Defence Minister Harjit Sajjan said the bans were a good first step but “there is more to be done." Democratic Institutions Minister Karina Gould said the federal government is looking at a British proposal that would give lawmakers the power to issue fines, shut down websites and make executives of social media firms liable for dangerous content on their platforms.
Here’s the view from Simon Houpt: “Better late than never, I suppose, though Facebook has been such an appalling corporate citizen – enabling genocide in Myanmar, spreading democracy-destabilizing misinformation in the West, leaving itself vulnerable to repeated hacking – that cheering its last-minute enlightenment feels like patting Hannibal Lecter on the head for declaring himself a vegetarian for a day. But hey: Baby steps, right?” (for subscribers)
In other digital news, the federal security agency is warning that it’s “very likely” Canadian voters will encounter foreign cyber influence as we head toward the fall federal election. In a report, it said “Foreign adversaries have attempted to sway the ideas and decisions of voters by focusing on polarizing social and political issues” in recent elections in other democracies and that it expects similar efforts to be made in Canada. For her part, Gould is calling on tech firms to be more transparent about what they’re doing to counter the threat.
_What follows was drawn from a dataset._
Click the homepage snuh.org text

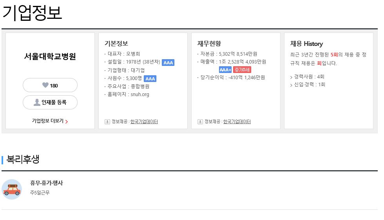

The cost of cleaning up Alberta’s oil wells could reach $70-billion
Figures released by a new research group put the potential liability costs at quadruple the current $18.5-billion estimate from the province’s energy regulator. Abandoned oil and gas wells are a growing problem in Alberta, B.C. and Saskatchewan, with tens of thousands sitting idle for years with energy companies facing no timelines for cleanups. Those wells pose a risk for environmental contamination. (for subscribers)
The Alberta Liabilities Disclosure Project says Alberta’s regulator has consistently underestimated the risks; the regulator has yet to study the report and hasn’t changed its estimates.
ALSO ON OUR RADAR
Ottawa has only five RCMP officers examining money laundering in B.C., despite there being 25 positions on paper. And instead of conducting criminal probes, that slim staff is referring files to the provincial civil forfeiture office. B.C.’s Attorney-General David Eby says the staffing revelations explain why the RCMP has a dismal track record for prosecuting money laundering.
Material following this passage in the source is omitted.